═══ EXTRACTED ENTRIES

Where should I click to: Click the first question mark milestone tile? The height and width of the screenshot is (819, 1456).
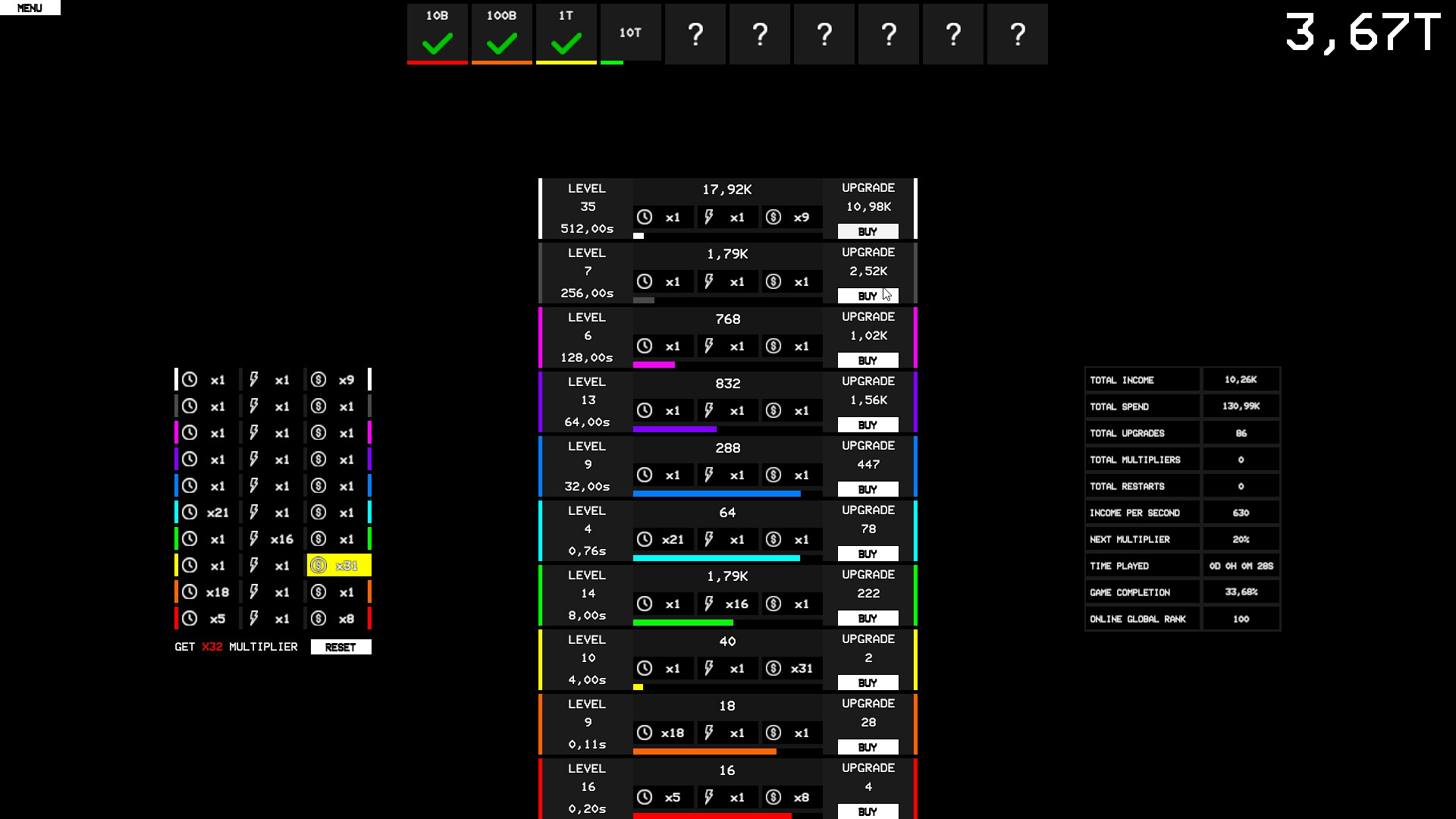(695, 34)
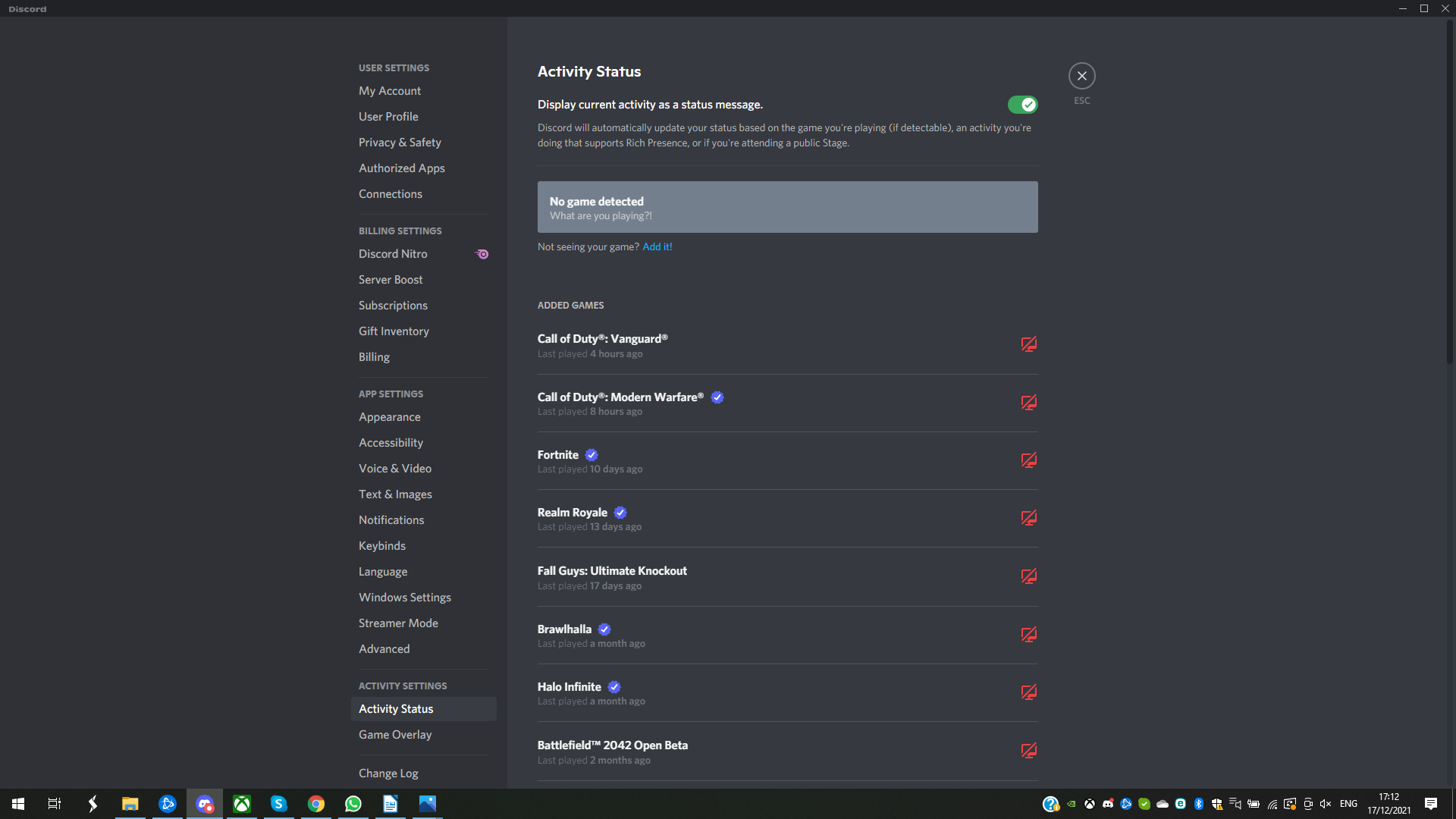The height and width of the screenshot is (819, 1456).
Task: Open the Discord Nitro sidebar icon
Action: point(482,254)
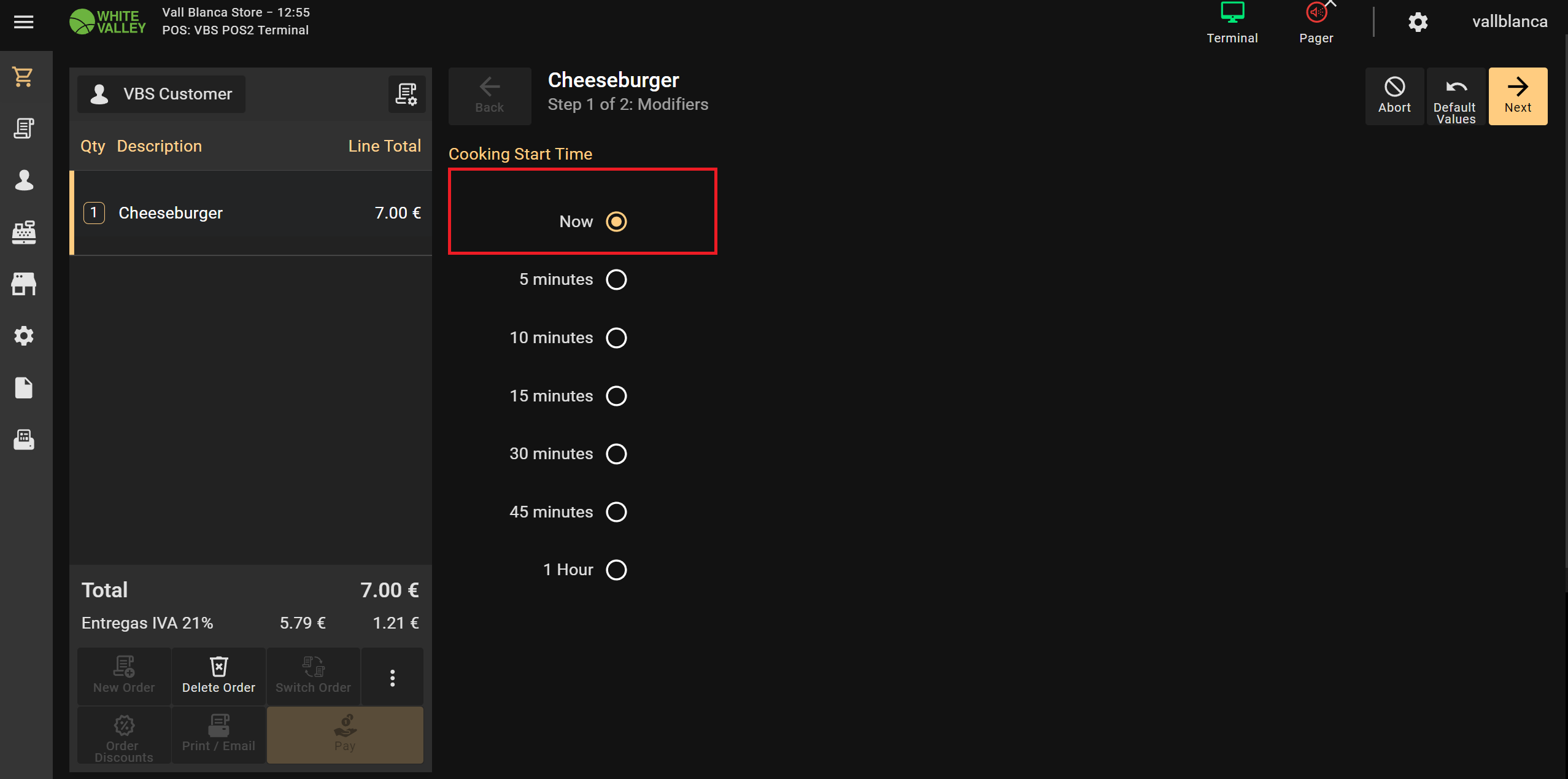Open the shopping cart sidebar icon

23,77
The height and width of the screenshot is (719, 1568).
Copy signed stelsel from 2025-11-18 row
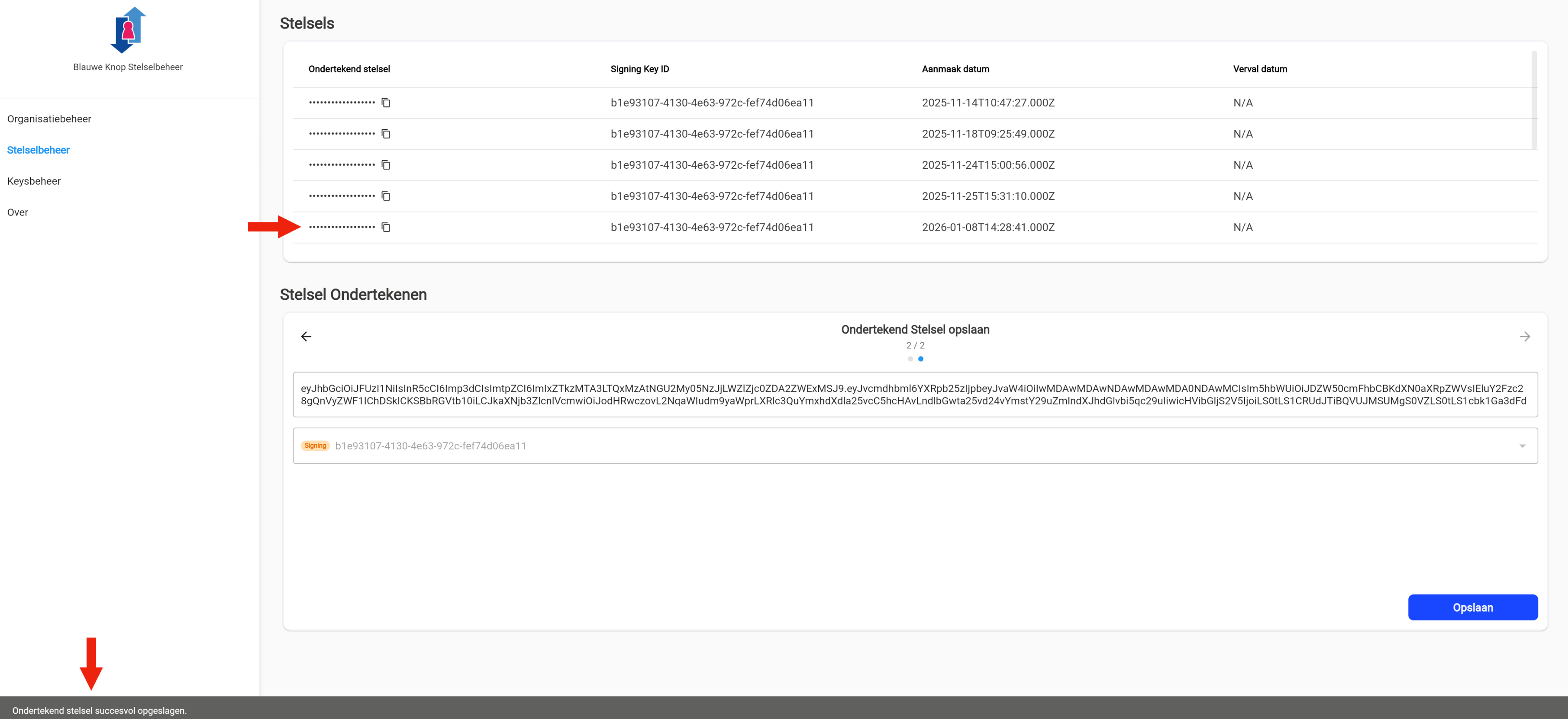[x=385, y=134]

══════

TASK STATEMENT:
Starting at the line that contains "The height and width of the screenshot is (719, 1568)." and ending with the last line of the data, transcribe every line exactly; skip the pictures.

REPLY:
The height and width of the screenshot is (719, 1568).
Copy signed stelsel from 2025-11-18 row
[x=385, y=134]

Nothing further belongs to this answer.